What is needed:
Copy every item below word for word, but leave the pictures out of your copy.

Input rows:

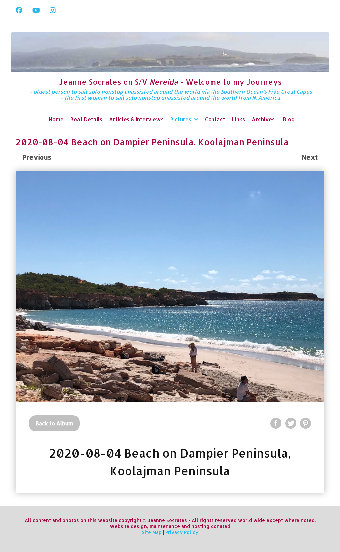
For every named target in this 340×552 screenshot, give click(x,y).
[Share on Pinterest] (305, 423)
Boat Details (86, 119)
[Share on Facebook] (275, 423)
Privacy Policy (181, 532)
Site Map (152, 532)
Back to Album (54, 423)
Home (56, 119)
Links (238, 119)
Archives (263, 119)
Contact (215, 119)
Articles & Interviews (136, 119)
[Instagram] (53, 10)
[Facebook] (19, 10)
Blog (289, 119)
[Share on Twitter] (290, 423)
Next (310, 157)
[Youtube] (36, 10)
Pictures (180, 119)
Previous (36, 157)
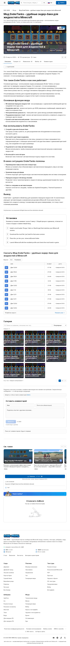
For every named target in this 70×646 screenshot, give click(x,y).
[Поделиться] (65, 57)
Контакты (20, 555)
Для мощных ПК (8, 618)
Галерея (16, 61)
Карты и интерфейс (31, 609)
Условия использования (33, 629)
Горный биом (8, 578)
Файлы (38, 61)
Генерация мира (30, 578)
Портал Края (8, 575)
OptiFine (6, 598)
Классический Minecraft (54, 569)
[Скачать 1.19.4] (6, 272)
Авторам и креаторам (32, 555)
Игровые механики (31, 567)
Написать (11, 421)
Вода (5, 615)
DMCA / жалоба (59, 629)
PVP (48, 572)
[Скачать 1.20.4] (6, 267)
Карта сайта (41, 631)
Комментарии (48, 61)
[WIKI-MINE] (16, 2)
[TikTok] (61, 637)
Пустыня (6, 587)
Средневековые (52, 584)
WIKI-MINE (7, 10)
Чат (26, 575)
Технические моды (31, 598)
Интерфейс (50, 590)
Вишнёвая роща (9, 581)
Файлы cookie (47, 629)
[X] (64, 637)
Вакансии (12, 555)
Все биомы (7, 590)
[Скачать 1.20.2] (6, 285)
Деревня (6, 567)
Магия (27, 601)
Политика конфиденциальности (14, 629)
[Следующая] (65, 380)
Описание (8, 61)
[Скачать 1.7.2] (6, 290)
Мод (63, 27)
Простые (50, 575)
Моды (14, 10)
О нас (5, 555)
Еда (26, 621)
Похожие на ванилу (10, 606)
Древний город (8, 569)
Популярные (17, 259)
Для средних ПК (9, 621)
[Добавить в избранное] (62, 57)
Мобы (49, 587)
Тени (5, 612)
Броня (27, 615)
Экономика (28, 569)
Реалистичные (51, 567)
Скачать (36, 476)
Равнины (6, 584)
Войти (28, 395)
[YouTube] (53, 637)
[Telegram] (57, 637)
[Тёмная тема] (44, 2)
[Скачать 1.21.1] (6, 294)
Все (11, 259)
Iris (4, 601)
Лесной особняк (9, 572)
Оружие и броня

Result of this exercise:
For every named target in this 340×552 screenshot, give click(x,y).
[Share on Pinterest] (305, 423)
Boat Details (86, 119)
[Share on Facebook] (275, 423)
Privacy Policy (181, 532)
Site Map (152, 532)
Back to Album (54, 423)
Home (56, 119)
Links (238, 119)
Archives (263, 119)
Contact (215, 119)
Articles & Interviews (136, 119)
[Instagram] (53, 10)
[Facebook] (19, 10)
Blog (289, 119)
[Share on Twitter] (290, 423)
Next (310, 157)
[Youtube] (36, 10)
Pictures (180, 119)
Previous (36, 157)
For every named target in this 70×646 screenshot, give click(x,y).
[Поделиться] (65, 57)
Контакты (20, 555)
Для мощных ПК (8, 618)
Галерея (16, 61)
Карты и интерфейс (31, 609)
Условия использования (33, 629)
Горный биом (8, 578)
Файлы (38, 61)
Генерация мира (30, 578)
Портал Края (8, 575)
OptiFine (6, 598)
Классический Minecraft (54, 569)
[Скачать 1.19.4] (6, 272)
Авторам и креаторам (32, 555)
Игровые механики (31, 567)
Написать (11, 421)
Вода (5, 615)
DMCA / жалоба (59, 629)
PVP (48, 572)
[Скачать 1.20.4] (6, 267)
Карта сайта (41, 631)
Комментарии (48, 61)
[WIKI-MINE] (16, 2)
[TikTok] (61, 637)
Пустыня (6, 587)
Средневековые (52, 584)
WIKI-MINE (7, 10)
Чат (26, 575)
Технические моды (31, 598)
Интерфейс (50, 590)
Вишнёвая роща (9, 581)
Файлы cookie (47, 629)
[X] (64, 637)
Вакансии (12, 555)
Все биомы (7, 590)
[Скачать 1.20.2] (6, 285)
Деревня (6, 567)
Магия (27, 601)
Политика конфиденциальности (14, 629)
[Следующая] (65, 380)
Описание (8, 61)
[Скачать 1.7.2] (6, 290)
Мод (63, 27)
Простые (50, 575)
Моды (14, 10)
О нас (5, 555)
Еда (26, 621)
Похожие на ванилу (10, 606)
Древний город (8, 569)
Популярные (17, 259)
Для средних ПК (9, 621)
[Добавить в избранное] (62, 57)
Мобы (49, 587)
Тени (5, 612)
Броня (27, 615)
Экономика (28, 569)
Реалистичные (51, 567)
Скачать (36, 476)
Равнины (6, 584)
Войти (28, 395)
[YouTube] (53, 637)
[Telegram] (57, 637)
[Тёмная тема] (44, 2)
[Скачать 1.21.1] (6, 294)
Все (11, 259)
Iris (4, 601)
Лесной особняк (9, 572)
Оружие и броня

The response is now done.